_Stored items_:
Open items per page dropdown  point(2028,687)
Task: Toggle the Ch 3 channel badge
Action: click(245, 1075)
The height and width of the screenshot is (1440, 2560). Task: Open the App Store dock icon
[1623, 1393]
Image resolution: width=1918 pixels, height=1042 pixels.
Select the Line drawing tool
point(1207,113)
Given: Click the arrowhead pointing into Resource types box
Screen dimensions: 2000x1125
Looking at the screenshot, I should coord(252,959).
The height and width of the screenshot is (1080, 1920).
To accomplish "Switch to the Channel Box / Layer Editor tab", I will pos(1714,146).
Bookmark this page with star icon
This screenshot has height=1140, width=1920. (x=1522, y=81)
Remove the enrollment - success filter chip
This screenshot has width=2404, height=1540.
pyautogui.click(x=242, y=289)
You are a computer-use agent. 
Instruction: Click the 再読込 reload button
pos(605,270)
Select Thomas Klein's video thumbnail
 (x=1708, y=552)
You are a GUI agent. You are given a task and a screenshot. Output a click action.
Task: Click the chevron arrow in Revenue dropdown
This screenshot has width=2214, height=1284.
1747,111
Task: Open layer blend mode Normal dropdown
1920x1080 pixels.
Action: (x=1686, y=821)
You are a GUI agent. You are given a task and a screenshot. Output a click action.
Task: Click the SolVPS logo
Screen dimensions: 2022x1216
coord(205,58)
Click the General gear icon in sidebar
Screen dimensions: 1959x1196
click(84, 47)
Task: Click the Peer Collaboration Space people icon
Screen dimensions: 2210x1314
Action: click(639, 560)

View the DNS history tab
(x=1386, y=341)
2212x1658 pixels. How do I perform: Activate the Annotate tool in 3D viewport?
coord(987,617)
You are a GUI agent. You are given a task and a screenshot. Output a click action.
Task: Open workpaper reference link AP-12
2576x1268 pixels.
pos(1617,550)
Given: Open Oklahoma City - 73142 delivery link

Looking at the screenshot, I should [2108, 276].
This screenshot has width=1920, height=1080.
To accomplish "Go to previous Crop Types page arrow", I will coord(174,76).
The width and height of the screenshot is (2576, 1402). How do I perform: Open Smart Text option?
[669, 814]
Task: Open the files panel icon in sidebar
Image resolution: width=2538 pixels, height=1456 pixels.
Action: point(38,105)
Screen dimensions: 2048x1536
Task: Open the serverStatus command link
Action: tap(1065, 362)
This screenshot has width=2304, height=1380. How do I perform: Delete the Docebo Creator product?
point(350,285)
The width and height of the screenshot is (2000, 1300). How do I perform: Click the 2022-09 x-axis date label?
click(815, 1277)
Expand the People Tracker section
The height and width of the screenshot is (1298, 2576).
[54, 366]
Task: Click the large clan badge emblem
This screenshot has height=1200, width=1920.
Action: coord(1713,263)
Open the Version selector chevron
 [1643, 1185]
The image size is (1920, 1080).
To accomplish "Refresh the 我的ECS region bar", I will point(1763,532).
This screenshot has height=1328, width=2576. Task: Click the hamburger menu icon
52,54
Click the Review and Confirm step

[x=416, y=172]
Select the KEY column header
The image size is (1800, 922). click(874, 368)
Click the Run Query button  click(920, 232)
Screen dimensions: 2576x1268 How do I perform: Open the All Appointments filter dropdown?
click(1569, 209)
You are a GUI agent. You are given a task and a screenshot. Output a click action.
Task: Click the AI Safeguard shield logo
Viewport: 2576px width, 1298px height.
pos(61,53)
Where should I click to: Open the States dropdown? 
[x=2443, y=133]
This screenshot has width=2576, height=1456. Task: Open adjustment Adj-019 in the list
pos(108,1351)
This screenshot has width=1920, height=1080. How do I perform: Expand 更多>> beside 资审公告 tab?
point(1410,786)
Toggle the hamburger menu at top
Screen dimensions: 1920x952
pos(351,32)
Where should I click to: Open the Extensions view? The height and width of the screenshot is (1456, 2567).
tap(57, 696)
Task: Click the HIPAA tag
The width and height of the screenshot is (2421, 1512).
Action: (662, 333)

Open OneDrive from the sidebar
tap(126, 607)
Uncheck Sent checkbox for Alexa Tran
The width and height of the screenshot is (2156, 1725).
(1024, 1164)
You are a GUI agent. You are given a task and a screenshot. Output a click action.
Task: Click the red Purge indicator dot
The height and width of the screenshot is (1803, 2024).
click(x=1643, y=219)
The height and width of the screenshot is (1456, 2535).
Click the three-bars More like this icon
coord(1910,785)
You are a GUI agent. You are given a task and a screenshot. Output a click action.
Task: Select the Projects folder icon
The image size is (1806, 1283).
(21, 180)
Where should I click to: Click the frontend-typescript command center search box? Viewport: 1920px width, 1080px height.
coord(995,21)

_WHAT THE TASK REQUIRES_:
Nothing but the lines from the beginning of the records through the line with "Task: Click the SolVPS logo" should appear, each printed exactly.

_WRITTEN RESPONSE_:
Open items per page dropdown  point(2028,687)
Task: Toggle the Ch 3 channel badge
Action: click(245, 1075)
The height and width of the screenshot is (1440, 2560). Task: Open the App Store dock icon
[1623, 1393]
Image resolution: width=1918 pixels, height=1042 pixels.
Select the Line drawing tool
point(1207,113)
Given: Click the arrowhead pointing into Resource types box
Screen dimensions: 2000x1125
Looking at the screenshot, I should coord(252,959).
The height and width of the screenshot is (1080, 1920).
To accomplish "Switch to the Channel Box / Layer Editor tab", I will pos(1714,146).
Bookmark this page with star icon
This screenshot has height=1140, width=1920. (x=1522, y=81)
Remove the enrollment - success filter chip
This screenshot has width=2404, height=1540.
pyautogui.click(x=242, y=289)
You are a computer-use agent. 
Instruction: Click the 再読込 reload button
pos(605,270)
Select Thomas Klein's video thumbnail
 (x=1708, y=552)
You are a GUI agent. You are given a task and a screenshot. Output a click action.
Task: Click the chevron arrow in Revenue dropdown
This screenshot has width=2214, height=1284.
1747,111
Task: Open layer blend mode Normal dropdown
1920x1080 pixels.
Action: (x=1686, y=821)
You are a GUI agent. You are given a task and a screenshot. Output a click action.
Task: Click the SolVPS logo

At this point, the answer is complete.